With condensing boilers it's similarly easy to divide the heat load number or minimum boiler output number by 200 BTU/hr to come up with about how much baseboard what it takes for an AWT of 120F, to deliver deliver 90%+ efficiency. For 140F AWT its ~300 BTU/hr per running foot- most people can't divide by threes
as easily in their head, but most people still aren't reaching for a calculator.

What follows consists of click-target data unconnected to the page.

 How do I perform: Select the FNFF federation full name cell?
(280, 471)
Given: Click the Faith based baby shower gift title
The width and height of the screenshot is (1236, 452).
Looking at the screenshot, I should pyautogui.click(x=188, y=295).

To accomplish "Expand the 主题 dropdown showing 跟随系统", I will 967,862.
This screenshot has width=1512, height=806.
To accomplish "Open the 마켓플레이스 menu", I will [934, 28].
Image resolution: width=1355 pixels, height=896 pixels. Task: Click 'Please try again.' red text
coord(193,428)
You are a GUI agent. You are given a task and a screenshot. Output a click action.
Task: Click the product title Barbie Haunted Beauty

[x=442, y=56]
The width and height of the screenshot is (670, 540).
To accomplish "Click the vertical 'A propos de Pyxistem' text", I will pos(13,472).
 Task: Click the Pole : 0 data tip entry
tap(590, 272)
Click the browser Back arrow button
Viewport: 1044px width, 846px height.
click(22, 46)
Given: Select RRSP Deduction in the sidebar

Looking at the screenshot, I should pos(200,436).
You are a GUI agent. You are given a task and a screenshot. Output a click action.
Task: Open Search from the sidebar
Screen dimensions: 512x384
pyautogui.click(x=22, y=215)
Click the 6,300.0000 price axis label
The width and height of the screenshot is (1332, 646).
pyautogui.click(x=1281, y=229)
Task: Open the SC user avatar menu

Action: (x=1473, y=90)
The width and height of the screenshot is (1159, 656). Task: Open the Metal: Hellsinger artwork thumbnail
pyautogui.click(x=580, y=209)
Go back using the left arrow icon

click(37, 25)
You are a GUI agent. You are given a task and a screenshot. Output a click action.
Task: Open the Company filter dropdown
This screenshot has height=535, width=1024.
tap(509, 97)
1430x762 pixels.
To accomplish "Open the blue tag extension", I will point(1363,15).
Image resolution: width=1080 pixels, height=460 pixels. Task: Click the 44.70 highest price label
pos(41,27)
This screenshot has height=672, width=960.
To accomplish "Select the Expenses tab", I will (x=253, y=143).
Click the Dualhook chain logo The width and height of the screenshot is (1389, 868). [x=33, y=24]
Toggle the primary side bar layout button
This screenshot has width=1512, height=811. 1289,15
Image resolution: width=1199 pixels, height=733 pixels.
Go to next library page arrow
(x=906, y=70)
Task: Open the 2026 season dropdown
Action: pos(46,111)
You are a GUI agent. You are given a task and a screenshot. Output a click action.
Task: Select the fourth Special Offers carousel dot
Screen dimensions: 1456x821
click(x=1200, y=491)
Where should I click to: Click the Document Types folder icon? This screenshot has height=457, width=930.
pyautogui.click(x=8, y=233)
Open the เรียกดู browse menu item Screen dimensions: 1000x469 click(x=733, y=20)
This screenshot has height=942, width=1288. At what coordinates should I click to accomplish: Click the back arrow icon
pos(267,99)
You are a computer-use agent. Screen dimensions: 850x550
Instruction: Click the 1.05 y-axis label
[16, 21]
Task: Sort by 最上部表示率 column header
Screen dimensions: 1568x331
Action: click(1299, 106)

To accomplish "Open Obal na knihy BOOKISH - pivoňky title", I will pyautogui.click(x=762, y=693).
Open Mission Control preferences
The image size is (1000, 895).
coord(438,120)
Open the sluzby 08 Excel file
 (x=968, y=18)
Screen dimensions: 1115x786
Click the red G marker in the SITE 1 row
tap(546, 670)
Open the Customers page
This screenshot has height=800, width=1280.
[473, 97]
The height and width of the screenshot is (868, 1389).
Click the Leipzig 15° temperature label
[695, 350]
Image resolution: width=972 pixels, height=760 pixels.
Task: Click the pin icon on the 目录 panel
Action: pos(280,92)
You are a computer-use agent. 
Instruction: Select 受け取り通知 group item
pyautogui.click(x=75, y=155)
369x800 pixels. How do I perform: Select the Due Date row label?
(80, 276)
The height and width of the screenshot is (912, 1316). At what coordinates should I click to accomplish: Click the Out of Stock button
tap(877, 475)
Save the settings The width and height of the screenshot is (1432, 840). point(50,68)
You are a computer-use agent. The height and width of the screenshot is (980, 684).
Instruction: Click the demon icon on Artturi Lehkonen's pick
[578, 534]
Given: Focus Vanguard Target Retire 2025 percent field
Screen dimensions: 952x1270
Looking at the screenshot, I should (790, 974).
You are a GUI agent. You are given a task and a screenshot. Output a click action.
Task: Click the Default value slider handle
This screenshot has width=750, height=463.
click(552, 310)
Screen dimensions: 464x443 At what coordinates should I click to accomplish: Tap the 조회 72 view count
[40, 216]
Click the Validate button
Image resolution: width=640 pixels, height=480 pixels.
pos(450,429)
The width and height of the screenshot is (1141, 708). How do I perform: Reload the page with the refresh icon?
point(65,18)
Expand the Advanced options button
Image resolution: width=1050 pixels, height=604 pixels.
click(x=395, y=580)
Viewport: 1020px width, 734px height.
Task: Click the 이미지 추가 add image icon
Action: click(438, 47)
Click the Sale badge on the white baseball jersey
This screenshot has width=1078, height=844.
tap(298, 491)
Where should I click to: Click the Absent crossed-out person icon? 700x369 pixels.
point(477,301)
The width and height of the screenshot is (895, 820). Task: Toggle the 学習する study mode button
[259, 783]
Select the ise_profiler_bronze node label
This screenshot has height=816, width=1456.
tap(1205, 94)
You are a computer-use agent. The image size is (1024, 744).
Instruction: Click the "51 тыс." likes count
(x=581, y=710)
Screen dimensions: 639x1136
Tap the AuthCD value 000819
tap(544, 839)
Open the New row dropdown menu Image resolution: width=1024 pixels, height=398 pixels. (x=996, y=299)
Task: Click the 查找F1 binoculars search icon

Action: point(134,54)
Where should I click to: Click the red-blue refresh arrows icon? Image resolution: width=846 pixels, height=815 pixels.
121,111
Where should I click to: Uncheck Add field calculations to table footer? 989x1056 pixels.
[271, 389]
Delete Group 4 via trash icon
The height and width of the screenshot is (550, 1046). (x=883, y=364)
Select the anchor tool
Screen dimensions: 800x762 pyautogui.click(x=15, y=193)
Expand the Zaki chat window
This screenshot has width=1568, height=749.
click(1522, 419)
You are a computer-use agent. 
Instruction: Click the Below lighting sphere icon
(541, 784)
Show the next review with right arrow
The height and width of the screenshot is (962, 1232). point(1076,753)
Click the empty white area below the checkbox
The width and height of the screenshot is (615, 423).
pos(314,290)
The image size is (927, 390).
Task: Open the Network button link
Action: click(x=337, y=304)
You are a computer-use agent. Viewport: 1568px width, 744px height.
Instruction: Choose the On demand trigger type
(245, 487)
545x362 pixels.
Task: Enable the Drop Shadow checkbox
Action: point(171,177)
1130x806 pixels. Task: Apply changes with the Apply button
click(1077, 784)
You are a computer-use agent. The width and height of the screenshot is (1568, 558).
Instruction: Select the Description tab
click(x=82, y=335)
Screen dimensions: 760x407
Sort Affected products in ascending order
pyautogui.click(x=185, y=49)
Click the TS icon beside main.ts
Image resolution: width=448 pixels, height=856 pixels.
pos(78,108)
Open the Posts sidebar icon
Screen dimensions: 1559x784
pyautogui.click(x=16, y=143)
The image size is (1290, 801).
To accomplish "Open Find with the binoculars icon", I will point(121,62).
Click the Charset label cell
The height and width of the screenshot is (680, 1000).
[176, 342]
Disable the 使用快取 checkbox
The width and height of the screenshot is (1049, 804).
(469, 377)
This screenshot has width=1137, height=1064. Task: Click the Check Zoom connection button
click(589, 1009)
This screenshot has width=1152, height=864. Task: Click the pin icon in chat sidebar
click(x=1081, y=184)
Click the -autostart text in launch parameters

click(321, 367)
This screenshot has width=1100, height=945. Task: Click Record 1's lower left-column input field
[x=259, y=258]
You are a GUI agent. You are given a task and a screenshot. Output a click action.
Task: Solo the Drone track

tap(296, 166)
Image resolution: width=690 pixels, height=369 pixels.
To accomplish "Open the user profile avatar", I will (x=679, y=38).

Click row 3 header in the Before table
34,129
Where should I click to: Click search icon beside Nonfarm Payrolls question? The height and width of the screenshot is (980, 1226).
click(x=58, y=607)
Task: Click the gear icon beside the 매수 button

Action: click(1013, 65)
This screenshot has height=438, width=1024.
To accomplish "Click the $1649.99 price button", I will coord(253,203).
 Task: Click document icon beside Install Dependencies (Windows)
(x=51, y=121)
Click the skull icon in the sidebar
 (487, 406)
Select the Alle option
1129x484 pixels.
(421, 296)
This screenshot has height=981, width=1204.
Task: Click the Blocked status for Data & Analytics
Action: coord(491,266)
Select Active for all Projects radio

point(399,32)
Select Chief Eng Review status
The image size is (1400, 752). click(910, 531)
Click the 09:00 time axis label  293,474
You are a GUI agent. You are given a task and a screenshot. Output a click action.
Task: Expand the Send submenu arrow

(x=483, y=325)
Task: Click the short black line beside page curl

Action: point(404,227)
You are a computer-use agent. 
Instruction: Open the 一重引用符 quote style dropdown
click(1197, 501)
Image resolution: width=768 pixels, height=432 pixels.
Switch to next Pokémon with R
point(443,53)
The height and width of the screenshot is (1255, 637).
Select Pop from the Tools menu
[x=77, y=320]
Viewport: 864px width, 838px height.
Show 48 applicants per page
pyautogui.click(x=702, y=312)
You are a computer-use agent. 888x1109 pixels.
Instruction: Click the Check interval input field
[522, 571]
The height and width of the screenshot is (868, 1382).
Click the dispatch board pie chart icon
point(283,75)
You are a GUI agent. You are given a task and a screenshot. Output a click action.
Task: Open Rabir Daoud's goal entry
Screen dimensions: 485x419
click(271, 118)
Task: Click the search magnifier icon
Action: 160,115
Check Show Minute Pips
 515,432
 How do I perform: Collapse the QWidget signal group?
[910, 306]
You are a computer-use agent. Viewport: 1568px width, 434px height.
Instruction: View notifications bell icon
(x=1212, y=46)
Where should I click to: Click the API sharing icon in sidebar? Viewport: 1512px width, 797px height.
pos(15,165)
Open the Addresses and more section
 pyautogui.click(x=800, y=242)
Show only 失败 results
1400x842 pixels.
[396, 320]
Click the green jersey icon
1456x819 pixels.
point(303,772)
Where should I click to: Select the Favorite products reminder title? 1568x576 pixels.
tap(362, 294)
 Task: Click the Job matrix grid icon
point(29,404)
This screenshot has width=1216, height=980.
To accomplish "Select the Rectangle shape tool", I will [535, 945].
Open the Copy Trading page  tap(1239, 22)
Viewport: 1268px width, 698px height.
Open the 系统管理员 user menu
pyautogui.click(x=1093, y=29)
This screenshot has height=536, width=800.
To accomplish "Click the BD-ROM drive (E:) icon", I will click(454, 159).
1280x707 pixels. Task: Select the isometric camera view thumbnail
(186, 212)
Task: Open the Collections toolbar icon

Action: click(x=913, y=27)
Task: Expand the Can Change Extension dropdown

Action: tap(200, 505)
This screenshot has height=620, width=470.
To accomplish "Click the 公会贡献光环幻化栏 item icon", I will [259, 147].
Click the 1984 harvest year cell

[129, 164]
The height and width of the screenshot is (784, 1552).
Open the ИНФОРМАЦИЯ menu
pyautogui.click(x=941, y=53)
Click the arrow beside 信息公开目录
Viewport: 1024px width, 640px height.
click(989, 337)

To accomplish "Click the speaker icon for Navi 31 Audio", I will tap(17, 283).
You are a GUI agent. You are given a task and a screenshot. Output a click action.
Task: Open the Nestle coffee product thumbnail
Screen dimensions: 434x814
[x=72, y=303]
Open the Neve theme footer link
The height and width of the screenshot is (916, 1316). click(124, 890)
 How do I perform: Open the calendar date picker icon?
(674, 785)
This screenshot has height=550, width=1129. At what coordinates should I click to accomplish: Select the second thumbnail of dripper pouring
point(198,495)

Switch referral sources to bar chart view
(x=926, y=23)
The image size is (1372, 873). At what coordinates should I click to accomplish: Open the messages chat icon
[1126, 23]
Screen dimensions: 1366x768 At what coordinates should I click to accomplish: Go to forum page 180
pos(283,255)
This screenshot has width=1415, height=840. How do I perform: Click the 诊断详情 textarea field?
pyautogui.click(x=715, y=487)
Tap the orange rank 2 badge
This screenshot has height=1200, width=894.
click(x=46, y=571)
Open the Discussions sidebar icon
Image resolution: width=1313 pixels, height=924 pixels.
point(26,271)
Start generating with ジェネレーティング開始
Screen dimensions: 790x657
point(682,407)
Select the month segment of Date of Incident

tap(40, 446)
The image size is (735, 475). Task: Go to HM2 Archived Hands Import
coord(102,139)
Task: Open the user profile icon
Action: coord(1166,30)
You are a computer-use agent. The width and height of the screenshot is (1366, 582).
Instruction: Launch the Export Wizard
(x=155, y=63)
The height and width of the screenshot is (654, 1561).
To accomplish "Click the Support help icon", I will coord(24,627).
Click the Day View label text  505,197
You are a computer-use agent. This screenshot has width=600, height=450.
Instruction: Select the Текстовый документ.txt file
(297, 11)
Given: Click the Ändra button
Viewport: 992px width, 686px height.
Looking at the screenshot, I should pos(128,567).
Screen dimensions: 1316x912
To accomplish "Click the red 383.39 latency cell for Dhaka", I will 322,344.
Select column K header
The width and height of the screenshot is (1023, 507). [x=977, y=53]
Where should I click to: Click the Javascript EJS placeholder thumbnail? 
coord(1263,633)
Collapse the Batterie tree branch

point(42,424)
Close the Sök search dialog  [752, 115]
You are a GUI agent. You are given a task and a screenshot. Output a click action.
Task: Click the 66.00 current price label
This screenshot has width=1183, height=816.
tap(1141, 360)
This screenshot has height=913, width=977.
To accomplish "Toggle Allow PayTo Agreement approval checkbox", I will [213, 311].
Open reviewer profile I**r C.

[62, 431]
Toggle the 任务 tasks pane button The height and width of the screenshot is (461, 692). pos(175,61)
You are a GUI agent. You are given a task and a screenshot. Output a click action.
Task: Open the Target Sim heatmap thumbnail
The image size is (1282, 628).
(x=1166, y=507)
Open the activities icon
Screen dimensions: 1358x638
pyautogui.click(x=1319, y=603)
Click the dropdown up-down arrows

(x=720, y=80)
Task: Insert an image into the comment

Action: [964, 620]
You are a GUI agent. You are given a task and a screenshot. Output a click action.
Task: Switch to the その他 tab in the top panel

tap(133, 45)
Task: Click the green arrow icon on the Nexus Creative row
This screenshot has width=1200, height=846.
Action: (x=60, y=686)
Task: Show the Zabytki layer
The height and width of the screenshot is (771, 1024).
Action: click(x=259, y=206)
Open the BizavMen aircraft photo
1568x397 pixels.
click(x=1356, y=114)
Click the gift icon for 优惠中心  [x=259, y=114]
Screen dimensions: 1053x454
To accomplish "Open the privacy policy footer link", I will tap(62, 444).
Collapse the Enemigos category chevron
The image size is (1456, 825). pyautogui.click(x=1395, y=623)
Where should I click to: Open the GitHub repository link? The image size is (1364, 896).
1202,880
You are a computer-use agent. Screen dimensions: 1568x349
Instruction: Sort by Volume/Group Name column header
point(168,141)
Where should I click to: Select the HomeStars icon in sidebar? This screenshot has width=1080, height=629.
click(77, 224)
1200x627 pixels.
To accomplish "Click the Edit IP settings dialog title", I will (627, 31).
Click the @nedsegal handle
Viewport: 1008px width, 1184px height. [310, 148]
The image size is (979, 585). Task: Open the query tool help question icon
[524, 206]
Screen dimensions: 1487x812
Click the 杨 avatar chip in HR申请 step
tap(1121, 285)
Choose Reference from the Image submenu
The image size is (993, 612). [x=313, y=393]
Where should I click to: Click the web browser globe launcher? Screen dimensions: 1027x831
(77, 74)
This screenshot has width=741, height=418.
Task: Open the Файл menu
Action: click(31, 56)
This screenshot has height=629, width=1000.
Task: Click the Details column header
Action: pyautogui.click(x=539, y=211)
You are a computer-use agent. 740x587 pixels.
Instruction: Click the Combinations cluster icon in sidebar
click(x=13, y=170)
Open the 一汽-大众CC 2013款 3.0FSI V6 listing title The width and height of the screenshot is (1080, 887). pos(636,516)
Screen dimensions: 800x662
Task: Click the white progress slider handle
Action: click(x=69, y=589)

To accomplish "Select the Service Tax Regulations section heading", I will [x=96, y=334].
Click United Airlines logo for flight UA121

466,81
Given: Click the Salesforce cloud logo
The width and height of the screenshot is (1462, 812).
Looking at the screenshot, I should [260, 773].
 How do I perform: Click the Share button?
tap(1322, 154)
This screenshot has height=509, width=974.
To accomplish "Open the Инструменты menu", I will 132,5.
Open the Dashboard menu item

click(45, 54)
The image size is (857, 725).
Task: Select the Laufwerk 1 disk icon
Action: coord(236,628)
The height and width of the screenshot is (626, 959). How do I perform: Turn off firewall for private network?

If it's an open floor plan a 3/4 ton cold climate mini-split might be a better heating solution, since it's also a great air conditioner. Depending on local utility rates the operational cost might be slightly more or slightly less than heating with condensing gas, but if the space is going to be air conditioned with window units the mini-split might still have lower annual operating costs. In my area a 3/4 ton Fujitsu -9RLS3 or -9RLS3H runs about $3K all-in to have professionally installed, and can still delivers 15,000 BTU/hr @ +5F, (13,500 BTU/hr @ -5F). Even if that apartment is pretty leaky it's heating load won't be more than 12K @ 0F. The modulation range on that mini-split is pretty good- it can throttle down to 3K @ +47F. During the summer it can also deliver 12K of cooling when it's 95F outside if it needs to, even if it's AHRI "rated" output (the modulation level at which it's SEER efficiency was tested) is only 9K. The 1% design load of an apartment that size would usually be well under 9K, but probably not under 6K, which would make it a good fit.